[Target pointing data]
____
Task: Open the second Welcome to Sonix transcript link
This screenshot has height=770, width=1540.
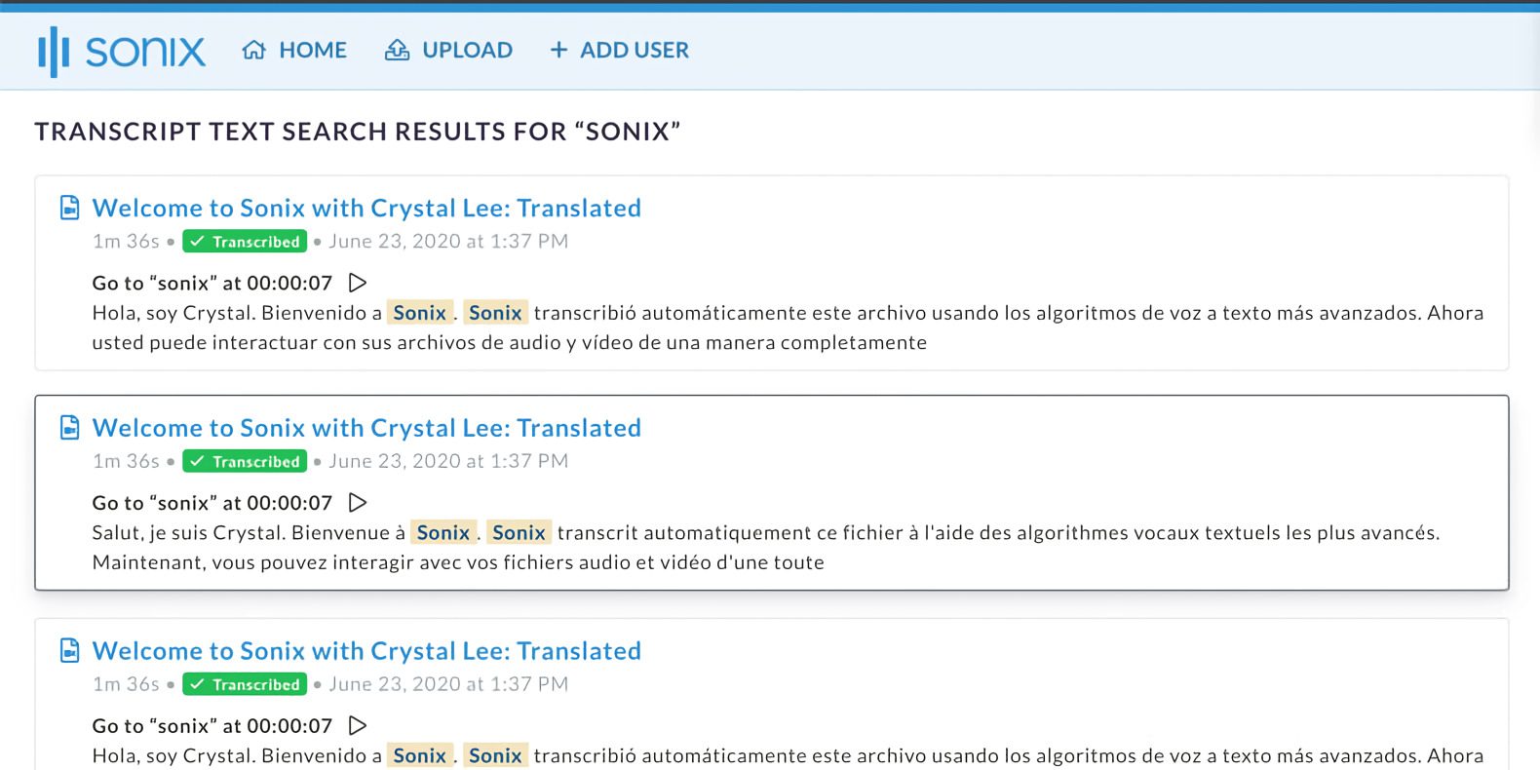Action: 366,427
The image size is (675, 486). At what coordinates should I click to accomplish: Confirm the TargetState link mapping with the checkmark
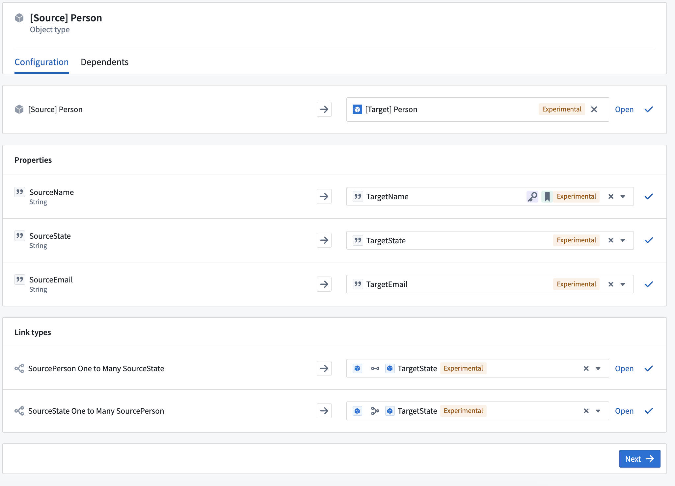click(648, 368)
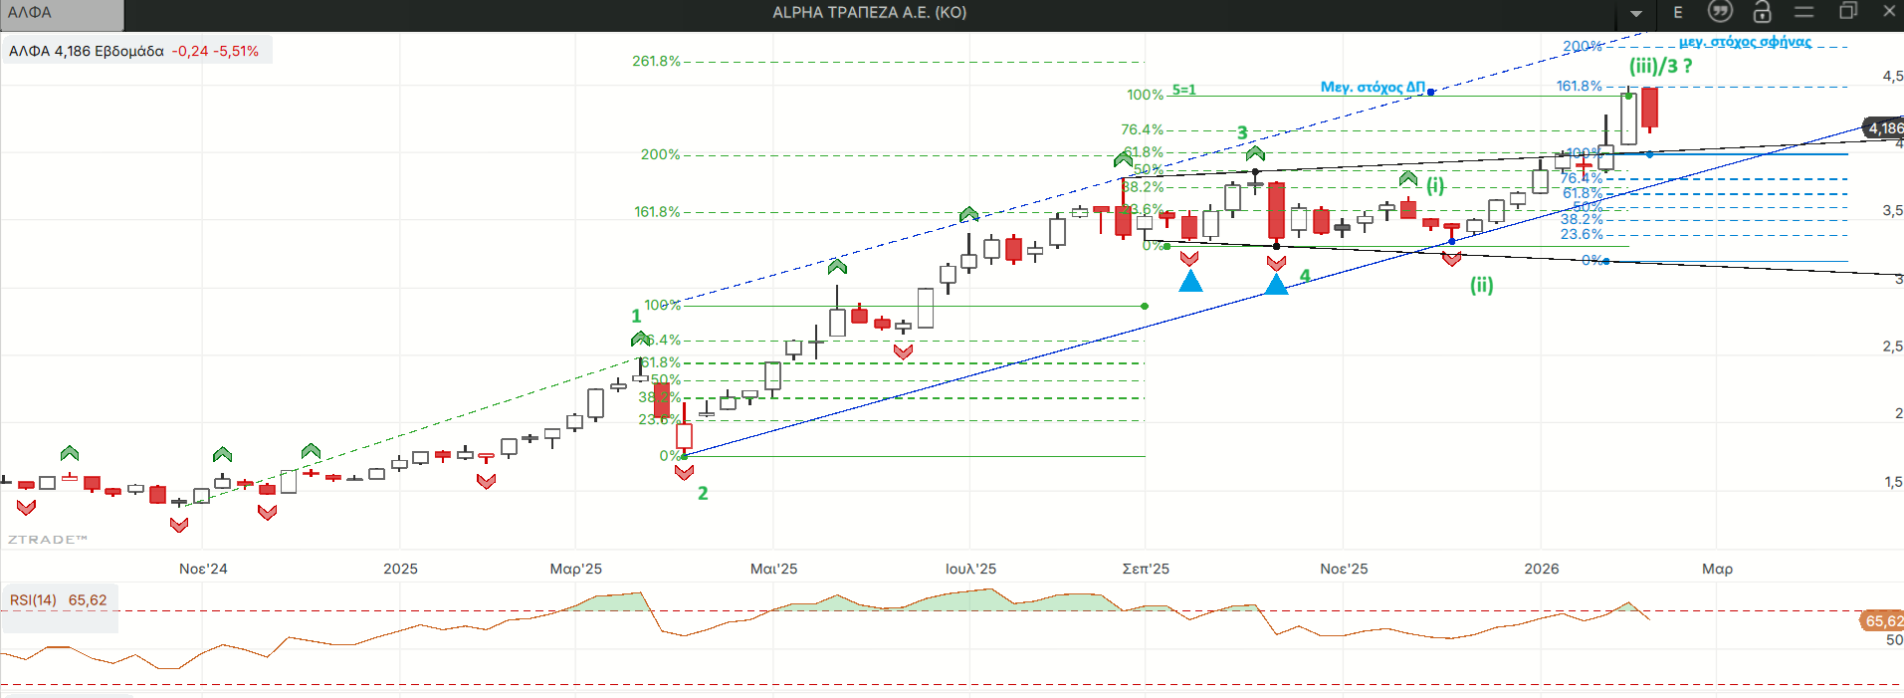The width and height of the screenshot is (1904, 698).
Task: Select the '(iii)/3 ?' wave annotation
Action: 1660,67
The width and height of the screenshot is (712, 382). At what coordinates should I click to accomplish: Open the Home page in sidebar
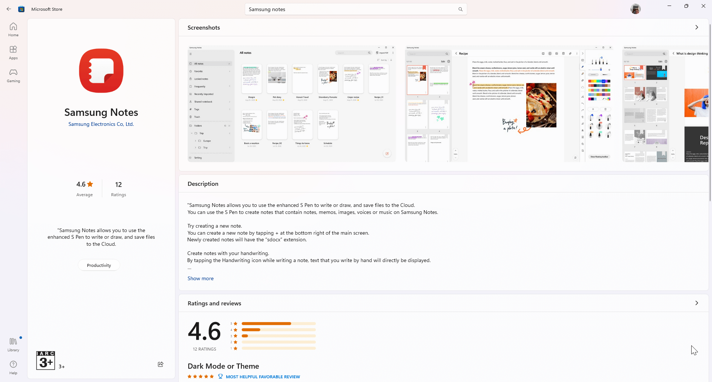click(13, 30)
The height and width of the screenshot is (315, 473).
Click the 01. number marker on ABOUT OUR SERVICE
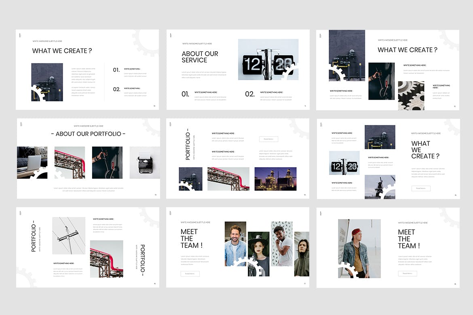(x=185, y=94)
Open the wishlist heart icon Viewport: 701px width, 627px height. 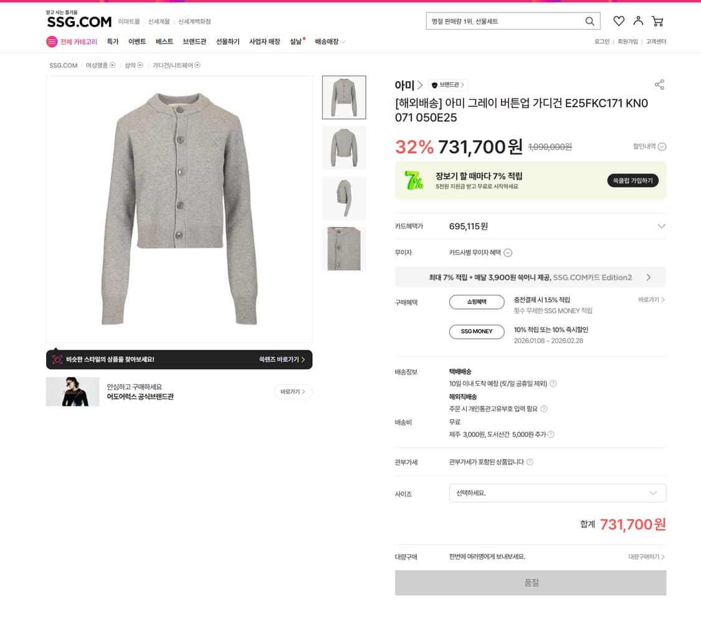pos(619,21)
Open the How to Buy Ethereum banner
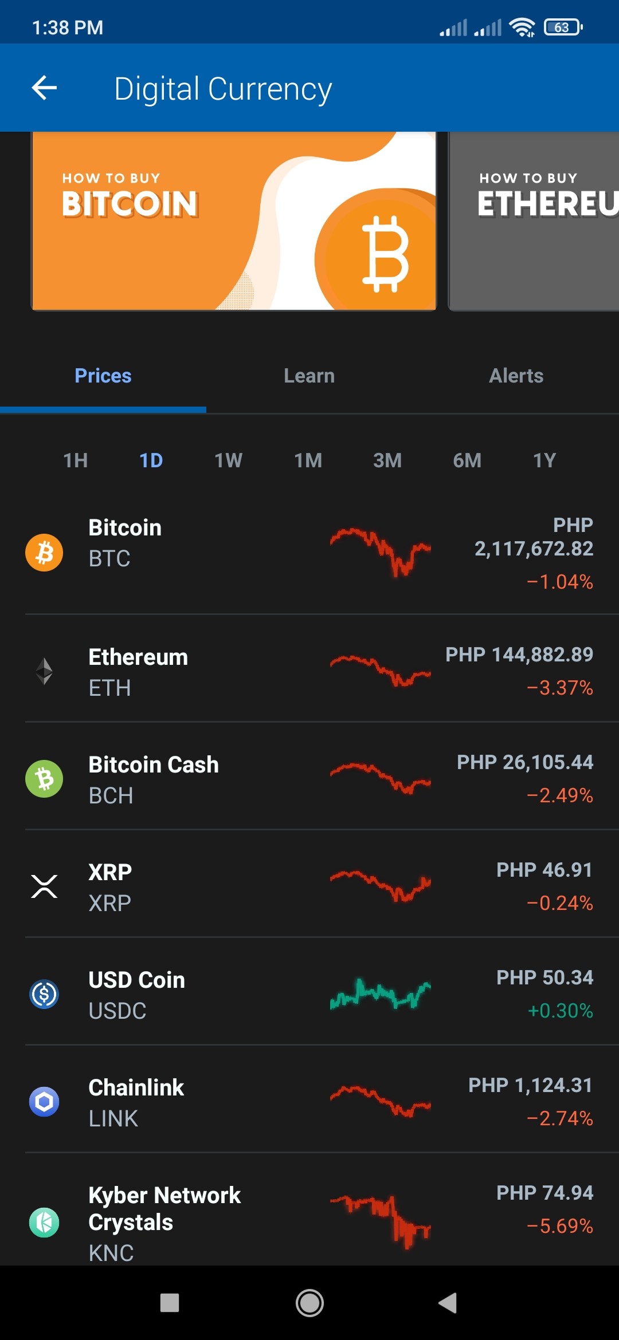 (534, 221)
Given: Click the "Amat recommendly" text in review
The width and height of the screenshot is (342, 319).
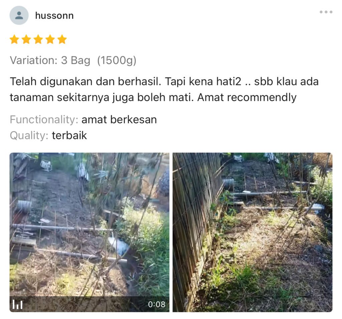Looking at the screenshot, I should [247, 97].
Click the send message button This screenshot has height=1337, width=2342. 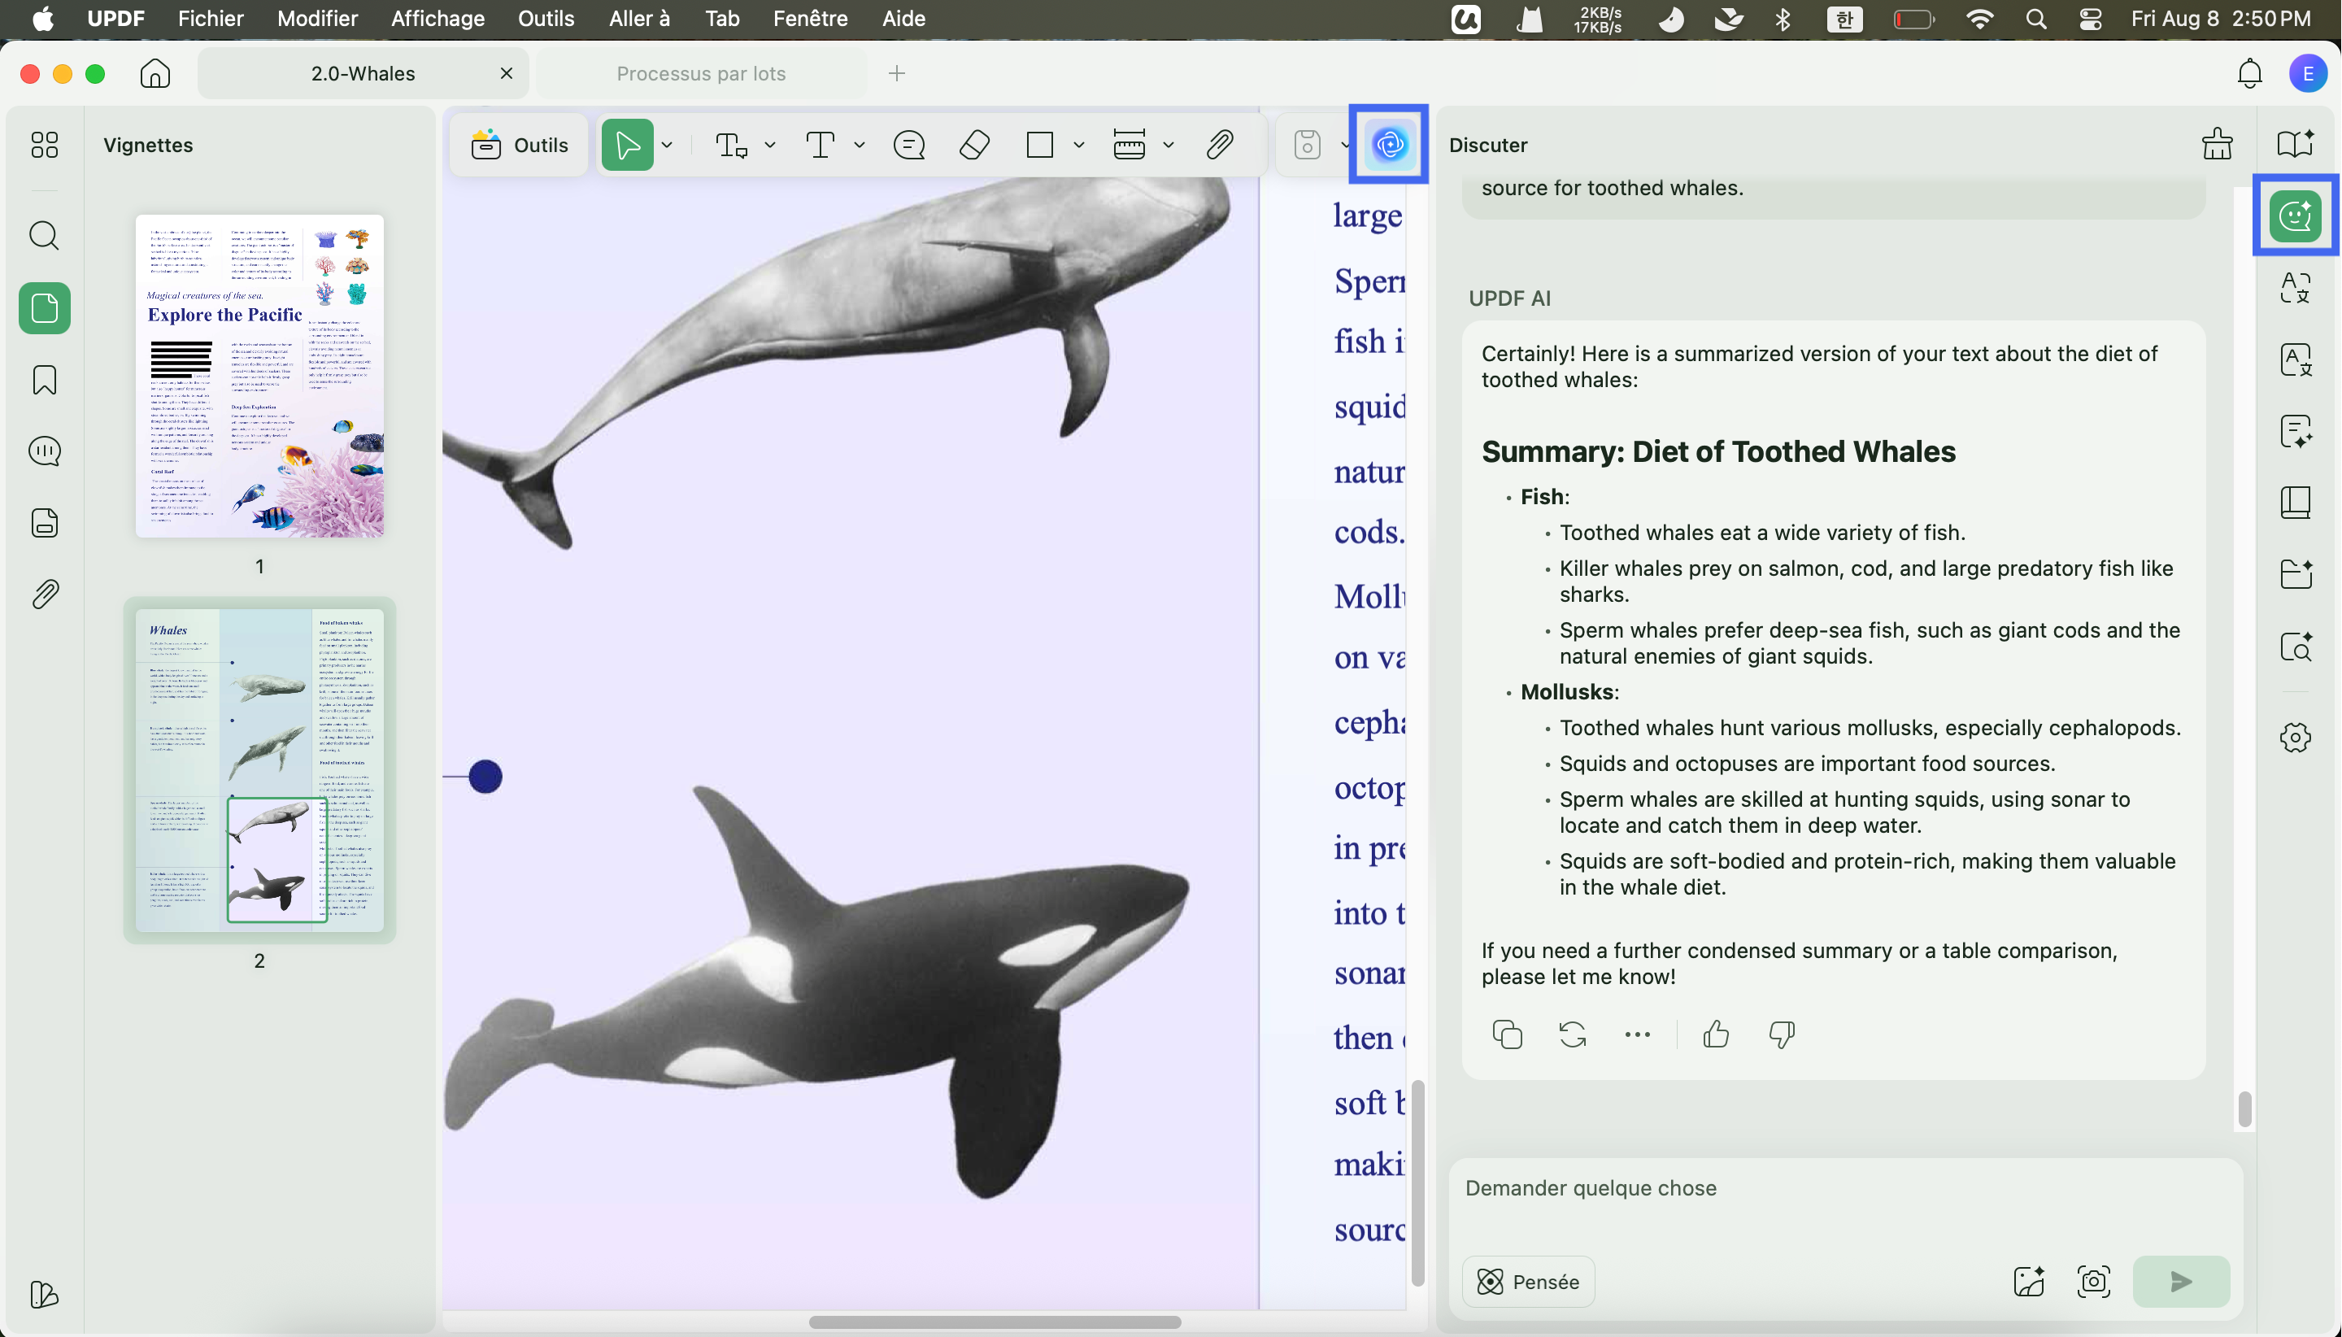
____
REQUIREMENT
Can you convert the lines between the line containing "Open the How to Buy Ethereum banner" and the end of the records, inclusive, into a numbered list with blank lines left out and the pictures omitted?

RESULT FOR THIS EXERCISE
1. Open the How to Buy Ethereum banner
2.  (534, 221)
3. Given: Click the "Amat recommendly" text in review
4. The width and height of the screenshot is (342, 319).
5. Looking at the screenshot, I should [247, 97].
6. Click the send message button This screenshot has height=1337, width=2342. 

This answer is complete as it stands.